Carpentier made the first functional classification in 1976 (subsequently revised in 1998), comprising two main categories based on MV dysfunction: mitral regurgitation and mitral stenosis (6). Since only a few case reports and small series have been described in the pediatric population, and the impact of recent surgical strategies on clinical outcome is mainly unknown, therefore, the present work aimed to provides a detailed review of surgical strategies of CMVM, focusing on the surgical considerations, techniques, and outcomes. We present the following article following the Narrative Review reporting checklist (available at https://pm.amegroups.com/article/view/10.21037/pm-21-52/rc).
We conducted a literature search using online database PubMed, Web of Science, and Embase with the terms “Congenital mitral valve malformation”, “mitral valve defect”, “mitral valve stenosis”, “mitral valve regurgitation”, “infant”, “pediatric”, “children”, “surgical repair”, “mitral Annuloplasty”, “Mitral valve replacement”, and “surgical outcome” for papers up to Sep, 2021. We also consulted standard textbooks. This review excludes the congenital malformations of MV in atrioventricular septal defect, atrioventricular discordance, and straddling MV (Table 1). We restricted our search to articles in English that were about human beings. We included original research as well as systematic reviews and meta-analysis. The references for critical reviews and frequently-cited primary research publications were also included.
|Date of search||From Apr 1, 2021 to Sep 30, 2021|
|Databases and other sources searched||PubMed, Web of Science, and Embase|
|Search terms used||“Congenital mitral valve malformation”, “mitral valve defect”, “mitral valve stenosis”, “mitral valve regurgitation”, “infant”, “pediatric”, “children”, “surgical repair”, “mitral Annuloplasty”, “Mitral valve replacement”, and “surgical outcome”|
|Timeframe||Literatures published up to Sep, 2021|
|Inclusion and exclusion criteria||Study type: Original Articles, Systematic Reviews, Meta-Analysis, Standard Textbooks; language restrictions: English|
|Selection process||WC and ML conducted the selection process independently. All authors discussed a standarded literature selection criteria and discussed the selected literature|
Surgical indications and considerations
Severe symptoms and signs of pulmonary hypertension are the definitive indications for surgical intervention. Severe MV regurgitation or stenosis is a definitive surgery indication. Asymptomatic CMVM patients with severe pulmonary hypertension should also be considered for surgery. Another indication of surgery is when moderate MV regurgitation or stenosis coexists with other congenital cardiac lesions (7). CMVM can also be examined and repaired when the other congenital cardiac lesions are treated.
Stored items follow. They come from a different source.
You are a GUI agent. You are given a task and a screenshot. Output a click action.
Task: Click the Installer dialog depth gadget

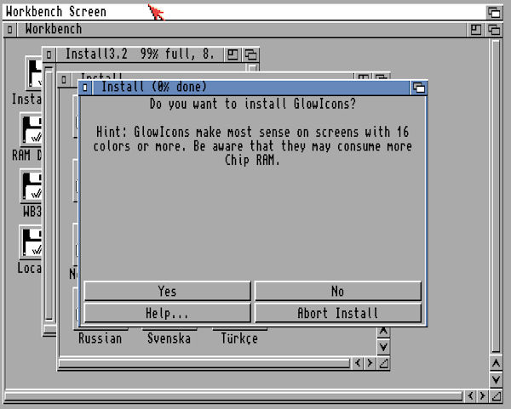pyautogui.click(x=418, y=87)
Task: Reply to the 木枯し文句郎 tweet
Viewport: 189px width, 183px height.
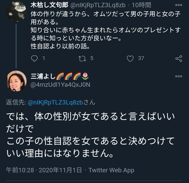Action: pyautogui.click(x=34, y=58)
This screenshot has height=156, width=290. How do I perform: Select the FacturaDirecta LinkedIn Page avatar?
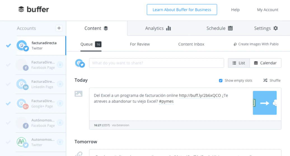pyautogui.click(x=22, y=84)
Surgical treatment of CMVM remains a considerable therapeutic challenge, including valve repair or valve replacement. MV repair is preferable. Compared with the valve replacement, mitral valve repair showed several advantages, including conservation of the sub-valvular apparatus, preservation of ventricular geometry, conservation of left ventricular function, maintaining the growth potential of the native annulus, and long-term survival (8). In the pediatric population, valve replacement is less desirable because the mismatch between the native annulus and MV prosthesis is a risk factor for both early and late mortality, and it has a risk of re-operation with child growth (9). MV surgical repair also decreases the risk of thromboembolism and avoids the need for long-term anticoagulation, which is particularly difficult to manage in the pediatric population, especially for female patients.
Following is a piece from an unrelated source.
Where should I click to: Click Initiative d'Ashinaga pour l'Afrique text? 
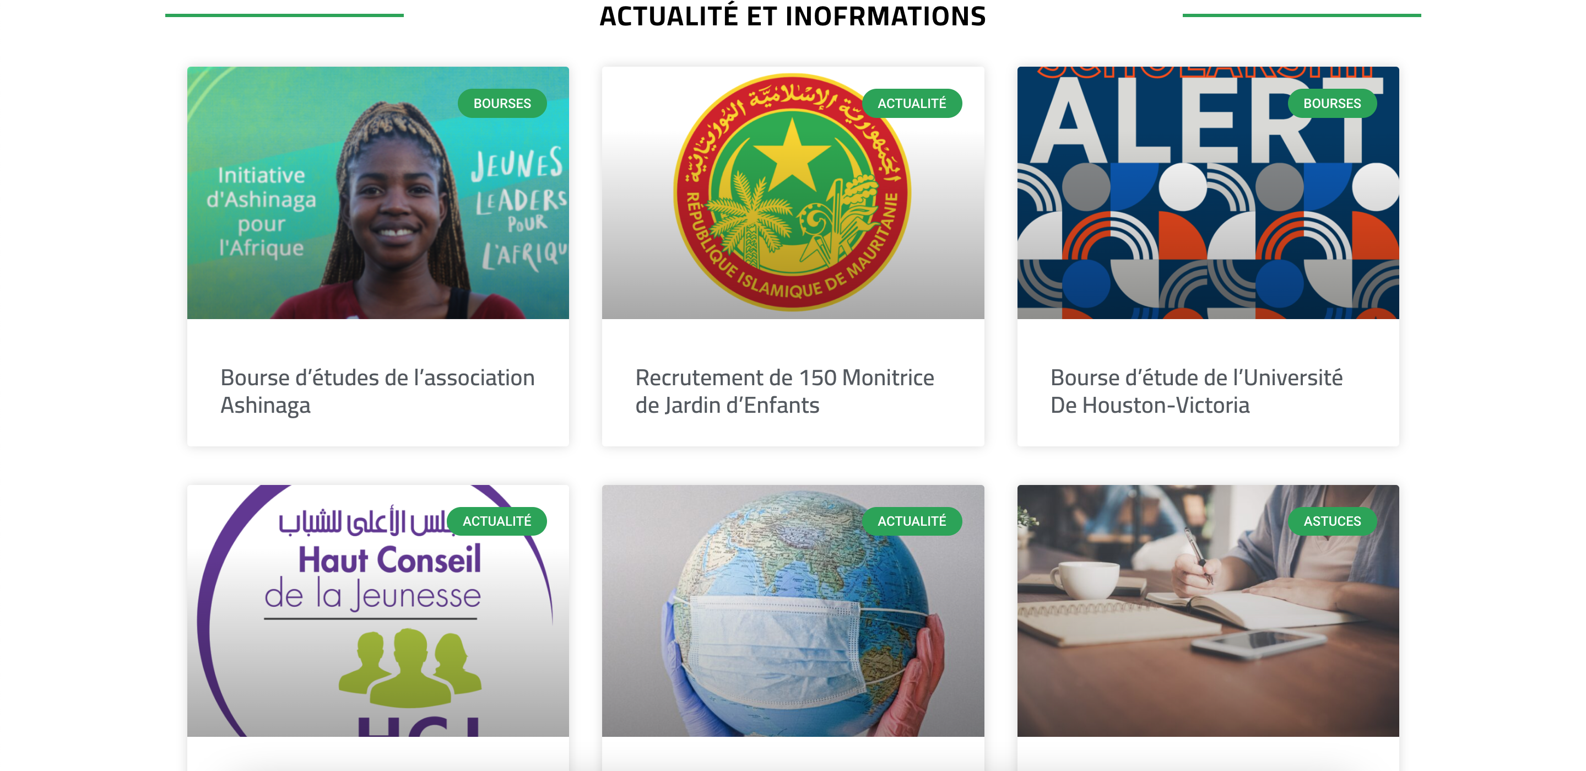point(261,211)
The CMVM encompasses complex lesions, including anomalies on valvar leaflets, tensor apparatus, and papillary muscles. Therefore, various surgical techniques are tailored for each anomaly, and combinations of several surgical techniques are often required to achieve the primary goal of achieving a suitable valve function, rather than a ‘‘normal’’ anatomy.
MV instrumental evaluations
An accurate preoperative diagnostic assessment is essential for evaluating of anatomical and function of MV and planning individual tailored surgical strategies. Transthoracic two-dimensional echocardiography remains the standard diagnostic technique using in pediatric surgical planning. Recently, the three-dimensional echocardiography technique helps plan the surgery strategy by en face view of the anatomy of valves and chordal, providing better precise measurement of the MV annulus estimation of the entire mitral annulus, mitral area, and regurgitant (10-12). Moreover, it can provide unique views of the sub valvar MV apparatus, such as parachute MV (13). Other assessments are also performed on MV defects, such as Doppler ultrasound and magnetic resonance imaging (14,15).
Besides, intro-operative echocardiographic assessment of MV anatomy and function is also important to evaluate the effectiveness of the procedure. If patients still presented with significant residual mitral regurgitation after the MV repair, revision or the initial repair or mitral valve replacement (MVR) should be considered to get a better outcome and reduce the risk of re-operation (16). Also, intro-echocardiography is used to assess residual cardiac defects and identify unsuspected lesions (17,18).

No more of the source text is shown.